Le plan néerlandais de réduction d’azote provoque la colère des producteurs

Comme tous les éleveurs et agriculteurs néerlandais, Jan Arie Koorevaar est en plein désarroi. Ce producteur laitier, près de Rotterdam, est abattu par le plan présenté début juin par le gouvernement. Les autorités veulent réduire de 50% d'ici 2030 les émissions d'azote et d'ammoniac afin de lutter contre le changement climatique.

A la tête de son exploitation de 120 vaches sur 95 hectares, Jan Arie Koorevaar ne sait plus quoi faire.
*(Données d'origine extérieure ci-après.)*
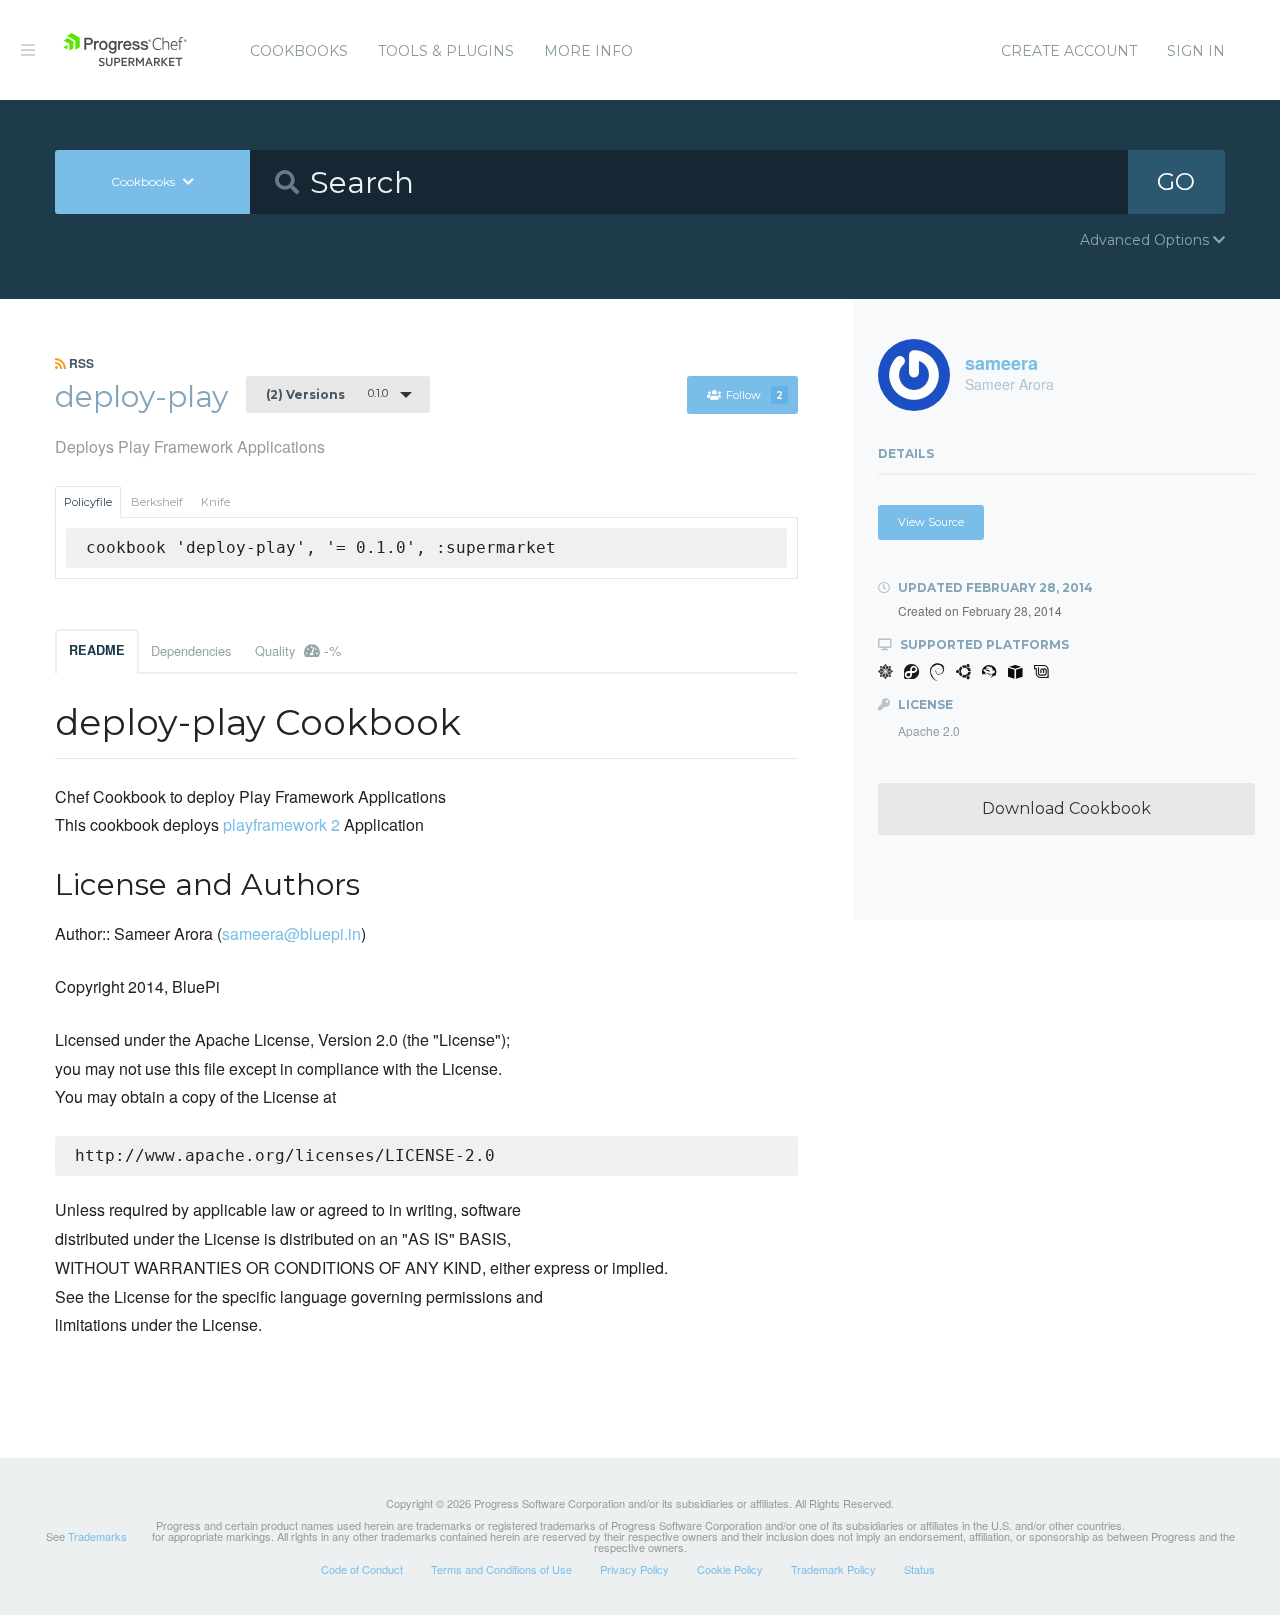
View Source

"Ma ferme est en conversion bio. Donc on pourrait dire que je fais tout bien. Et pourtant je suis en plein doute. Je ne sais pas si j'ai fait assez. Selon moi, j'ai fait de bonnes choses mais je ne sais pas si c'est suffisant. Et tous les exploitants actuellement se demandent s'ils ont fait assez ou non", explique-t-il.

Spencer Ransson / Euronews
La production laitière est particulièrement concernée par le plan du gouvernement néerlandais - Spencer Ransson / Euronews

Avec ses 53 000 exploitations et une production intensive, les Pays-Bas sont le deuxième exportateur agricole au monde. 10% de l'activité économique nationale dépend directement et indirectement de ce secteur.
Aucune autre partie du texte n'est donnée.